DATA SHOWN Start Marker

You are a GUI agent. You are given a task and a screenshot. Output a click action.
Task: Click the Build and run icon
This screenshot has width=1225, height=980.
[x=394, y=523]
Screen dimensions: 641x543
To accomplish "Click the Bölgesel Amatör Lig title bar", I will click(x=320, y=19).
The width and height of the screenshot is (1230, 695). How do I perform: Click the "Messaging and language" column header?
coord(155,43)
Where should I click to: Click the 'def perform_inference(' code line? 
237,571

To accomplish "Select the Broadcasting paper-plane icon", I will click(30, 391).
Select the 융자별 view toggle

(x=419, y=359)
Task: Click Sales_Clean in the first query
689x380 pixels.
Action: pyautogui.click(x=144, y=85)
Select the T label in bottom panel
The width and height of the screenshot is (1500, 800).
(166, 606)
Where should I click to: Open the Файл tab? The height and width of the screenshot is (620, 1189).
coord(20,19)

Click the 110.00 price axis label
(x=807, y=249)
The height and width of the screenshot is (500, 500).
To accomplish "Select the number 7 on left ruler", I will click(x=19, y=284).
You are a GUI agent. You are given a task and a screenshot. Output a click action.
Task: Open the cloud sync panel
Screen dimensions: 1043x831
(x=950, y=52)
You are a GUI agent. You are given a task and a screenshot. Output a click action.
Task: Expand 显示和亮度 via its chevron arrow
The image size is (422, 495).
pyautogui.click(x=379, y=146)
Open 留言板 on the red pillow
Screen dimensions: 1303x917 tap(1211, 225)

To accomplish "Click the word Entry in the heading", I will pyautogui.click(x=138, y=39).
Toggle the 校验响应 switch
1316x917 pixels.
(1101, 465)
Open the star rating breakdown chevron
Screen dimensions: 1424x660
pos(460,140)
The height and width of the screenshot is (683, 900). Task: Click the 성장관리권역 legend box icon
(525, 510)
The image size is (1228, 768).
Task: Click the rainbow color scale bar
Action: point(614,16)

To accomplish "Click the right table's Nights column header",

DATA SHOWN End Marker

### [THE PROBLEM]
Exactly and without omission, set down every entry.

### [RESPONSE]
You are a GUI agent. You are given a task and a screenshot. Output a click action.
Task: Click the Build and run icon
This screenshot has width=1225, height=980.
[x=394, y=523]
Screen dimensions: 641x543
To accomplish "Click the Bölgesel Amatör Lig title bar", I will click(x=320, y=19).
The width and height of the screenshot is (1230, 695). How do I perform: Click the "Messaging and language" column header?
coord(155,43)
Where should I click to: Click the 'def perform_inference(' code line? 
237,571

To accomplish "Select the Broadcasting paper-plane icon", I will click(30, 391).
Select the 융자별 view toggle

(x=419, y=359)
Task: Click Sales_Clean in the first query
689x380 pixels.
Action: pyautogui.click(x=144, y=85)
Select the T label in bottom panel
The width and height of the screenshot is (1500, 800).
(166, 606)
Where should I click to: Open the Файл tab? The height and width of the screenshot is (620, 1189).
coord(20,19)

Click the 110.00 price axis label
(x=807, y=249)
The height and width of the screenshot is (500, 500).
To accomplish "Select the number 7 on left ruler", I will click(x=19, y=284).
You are a GUI agent. You are given a task and a screenshot. Output a click action.
Task: Open the cloud sync panel
Screen dimensions: 1043x831
(x=950, y=52)
You are a GUI agent. You are given a task and a screenshot. Output a click action.
Task: Expand 显示和亮度 via its chevron arrow
The image size is (422, 495).
pyautogui.click(x=379, y=146)
Open 留言板 on the red pillow
Screen dimensions: 1303x917 tap(1211, 225)

To accomplish "Click the word Entry in the heading", I will pyautogui.click(x=138, y=39).
Toggle the 校验响应 switch
1316x917 pixels.
(1101, 465)
Open the star rating breakdown chevron
Screen dimensions: 1424x660
pos(460,140)
The height and width of the screenshot is (683, 900). Task: Click the 성장관리권역 legend box icon
(525, 510)
The image size is (1228, 768).
Task: Click the rainbow color scale bar
Action: point(614,16)

To accomplish "Click the right table's Nights column header",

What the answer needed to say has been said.